So for those of you that don’t know – I’ve been working on creating a simple, tasty, delicious mushroom gravy over the past few months. I tested it about a week before thanksgiving on my own, I made it for thanksgiving dinner, and then I made again this week and I finally got the recipe down PERFECT!
I’m so happy with the flavor, the consistency, and the “easiness” of this recipe! The best part is that it really doesn’t take a lot of “labor” to make it, it just spends most of the time on the stove cooking!
Just a side note, I like my gravy relatively thin – but if you don’t feel the same way, you can add a little more arrowroot powder to your gravy when you make it.
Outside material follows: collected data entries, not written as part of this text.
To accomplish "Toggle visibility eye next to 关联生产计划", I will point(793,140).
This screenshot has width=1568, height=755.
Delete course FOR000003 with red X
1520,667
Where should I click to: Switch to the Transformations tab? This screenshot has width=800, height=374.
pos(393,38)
Okay, can I let my “college kid side” show a little bit here? This gravy tastes freakin’ delicious on noodles, like just boil noodles, pour over gravy, and enjoy haha! Sometimes I like to keep it cheap, simple, and delicious – but, this would be delicious on my “Cheesey” Mashed Potatoes too!
So let’s break this down:
- Tastes great on everything? CHECK!
- Takes just one pot? CHECK!
- Approved by non-vegans at Thanksgiving? CHECK!
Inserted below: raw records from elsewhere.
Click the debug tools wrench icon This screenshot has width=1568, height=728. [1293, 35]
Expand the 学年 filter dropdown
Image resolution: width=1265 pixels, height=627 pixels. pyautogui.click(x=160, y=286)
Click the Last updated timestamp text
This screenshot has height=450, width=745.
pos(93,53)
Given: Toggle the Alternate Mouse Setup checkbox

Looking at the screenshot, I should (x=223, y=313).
- Pretty simple to make? CHECK!
Needless to say I’m pretty thrilled with the way this one turned out!
Now on to the photography – I’m excited because I JUST signed up for a couple food photography courses! As you know I like to comment on the photography sometimes because i’m still learning! For this recipe, I did some searching and I couldn’t really find any gravy boats that I liked and I didn’t like the way that gravy looks “on potatoes” in pictures either!
I ultimately ended up with my own creative interpretation of mushroom gravy! I would say I’m about 70-80% happy with these photos – but I can’t wait to learn more about photography so that my pictures only get better with time
So there you have it – the fun behind this easy little recipe! I hope you enjoy it on potatoes, and maybe even on some noodles haha!
- 4 Cloves Garlic, Minced
- ½ Sweet Onion, Chopped
- 8 Ounces Mushrooms, Sliced and Chopped
- 1 Cup Vegetable Broth + a little extra for sautéing
- 1 Cup Almond Milk
- ⅓ Cup Red Wine (I used Cabernet)
- 2 Tbsp Soy Sauce or Braggs Liquid Aminos
- 2 Tbsp Nutritional Yeast
- 2 Tbsp Arrowroot
- ½ tsp Salt
- ¼ tsp Pepper
- In a large pot sauté the onions and garlic with a little bit of vegetable broth for about 5 minutes - until the onions are translucent.
- Add the sliced and shopped mushrooms to the pot and let them sweat for 8-10 minutes, until almost all the liquid that sweats from the mushroom is gone!
- While the mushrooms are sweating, place the remaining ingredients in a blender and blend to combine. This is just to prevent any clumping of the dry ingredients.
- Add the liquid from the blender to the pot. Bring to a boil then reduce to a simmer. It may get a bit "frothy" but don't worry that will go away when you simmer.
- Simmer for about 20-30 minutes, until your gravy has reached the desired consistency.
- Serve warm over your favorite pasta or mashed potatoes!
How often do you make gravy from scratch?
What are you going to serve this over – pasta, potatoes, or something else?